Limit of Sequence is Determined by Three Limits This is a problem from Polya and Latta's book Complex Variables.
Suppose there are three noncollinear points $a,b,c$ in complex plane and
\begin{align*}
\lim \limits_{n \rightarrow \infty} |z_n-a| \\
\lim \limits_{n \rightarrow \infty} |z_n-b|\\
\lim \limits_{n \rightarrow \infty} |z_n-c|
\end{align*}
exist.
Prove that $\lim \limits_{n \rightarrow \infty} z_n$ also exists.
If one of the given limits is $0$ we know the limit exists. I found a difficulty when none of the limits are $0$. Can anyone give some hint? Thank you.
I am also curious if the three points are collinear, can we have an example when $(z_n)$ does not converge?
 A: Here is the sketch of a proof. You need to fill in some details.

Let $r_a, r_b, r_c$ be the three given limits, which we may assume to be strictly positive.
We have $|z_n - a| + |z_n - b| \geq |a - b|$, which implies $r_a + r_b \geq |a - b|$; and $|r_a - r_b| \leq |a - b|$ for the same reason.
This means that, if you draw two circles $C_a, C_b$ such that $C_a$ (resp. $C_b$) is centered at $a$ (resp. $b$) and has radius $r_a$ (resp. $r_b$), then the two circles intersect at one or two points.
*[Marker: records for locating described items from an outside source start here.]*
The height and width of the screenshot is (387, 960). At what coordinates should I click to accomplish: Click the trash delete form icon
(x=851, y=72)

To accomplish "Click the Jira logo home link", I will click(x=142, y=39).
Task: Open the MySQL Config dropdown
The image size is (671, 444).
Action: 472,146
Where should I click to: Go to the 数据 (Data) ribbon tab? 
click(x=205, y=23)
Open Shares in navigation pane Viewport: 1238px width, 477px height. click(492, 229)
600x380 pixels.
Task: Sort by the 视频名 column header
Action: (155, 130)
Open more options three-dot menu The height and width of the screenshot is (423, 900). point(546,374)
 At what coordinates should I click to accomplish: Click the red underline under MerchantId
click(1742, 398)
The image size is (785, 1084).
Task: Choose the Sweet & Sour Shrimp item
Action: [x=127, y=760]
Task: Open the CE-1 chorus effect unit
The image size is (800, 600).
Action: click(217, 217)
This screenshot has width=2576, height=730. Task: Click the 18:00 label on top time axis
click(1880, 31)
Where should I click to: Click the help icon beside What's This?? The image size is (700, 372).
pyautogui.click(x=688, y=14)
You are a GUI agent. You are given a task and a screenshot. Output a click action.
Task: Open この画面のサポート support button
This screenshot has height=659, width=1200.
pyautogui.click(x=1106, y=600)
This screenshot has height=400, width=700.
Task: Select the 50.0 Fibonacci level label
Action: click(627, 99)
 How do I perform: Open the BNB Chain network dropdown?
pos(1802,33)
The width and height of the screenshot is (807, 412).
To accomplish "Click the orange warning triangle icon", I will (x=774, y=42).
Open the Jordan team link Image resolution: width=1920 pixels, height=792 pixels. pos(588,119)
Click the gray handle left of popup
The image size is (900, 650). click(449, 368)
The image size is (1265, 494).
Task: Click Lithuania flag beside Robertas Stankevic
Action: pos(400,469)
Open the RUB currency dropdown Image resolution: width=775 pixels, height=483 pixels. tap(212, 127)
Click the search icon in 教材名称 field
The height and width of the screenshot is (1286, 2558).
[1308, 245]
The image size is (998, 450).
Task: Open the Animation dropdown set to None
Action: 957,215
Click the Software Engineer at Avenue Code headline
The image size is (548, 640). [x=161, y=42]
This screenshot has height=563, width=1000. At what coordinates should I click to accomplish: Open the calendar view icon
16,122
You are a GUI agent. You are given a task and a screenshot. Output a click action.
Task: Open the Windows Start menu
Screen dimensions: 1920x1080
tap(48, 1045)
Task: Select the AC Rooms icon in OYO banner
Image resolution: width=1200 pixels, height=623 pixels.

Note that noncolinear implies that $a \neq b$.
If they only intersect at one point $P$, then $P$ is the limit $\lim z_n$. To see this, for each $0 < \epsilon < \min(r_a, r_b)$, draw two annuli $A_a(\epsilon), A_b(\epsilon)$ such that $A_a(\epsilon) = \{z \in \Bbb C: r_a - \epsilon < |z - a| < r_a + \epsilon\}$ and similarly for $A_b(\epsilon)$.
When $\epsilon$ tends to $0$, the intersection $I(\epsilon)$ of the two annuli "shrinks" to the point $P$. That is, the number $\max\{|z - P|: z \in I(\epsilon)\}$ tends to $0$ when $\epsilon$ tends to $0$. This is clear from the geometric picture, but you may need to do some calculation to get an analytic proof.
This shows that the limit $\lim z_n$ is equal to $P$, because for each $\epsilon$, the numbers $z_n$ eventually all belong to both $A_a(\epsilon)$ and $A_b(\epsilon)$, hence belong to the intersection $I(\epsilon)$.
Now suppose that the two circles $C_a, C_b$ intersect at two points $P, Q$. We define the annali $A_a(\epsilon)$ and $A_b(\epsilon)$ as before. For sufficiently small $\epsilon$, the intersection $I(\epsilon)$ will consist of two connected components, $I_P(\epsilon)$ and $I_Q(\epsilon)$, such that $I_P(\epsilon)$ "shrinks" to $P$, and $I_Q(\epsilon)$ "shrinks" to $Q$.
It remains to show that, for sufficiently small $\epsilon$, the sequence $(z_n)_n$ cannot appear infinitely many times in $I_P(\epsilon)$ and infintely many times in $I_Q(\epsilon)$.
Suppose it is not the case. Then there is a subsequence $(z_{n_{1, i}})_i$ that converges to $P$ and a subsequence $(z_{n_{2, i}})_i$ that converges to $Q$. But this would imply $|P - c| = \lim|z_{n_{1, i}} - c| = \lim|z_{n_{2, i}} - c| = |Q - c|$, which is impossible because $a, b, c$ are noncolinear.

When we drop the noncolinear condition, then there are counter examples.
Take $a, b, c$ to be any real numbers. Define $z_n = i$ or $-i$, depending on whether $n$ is even or odd.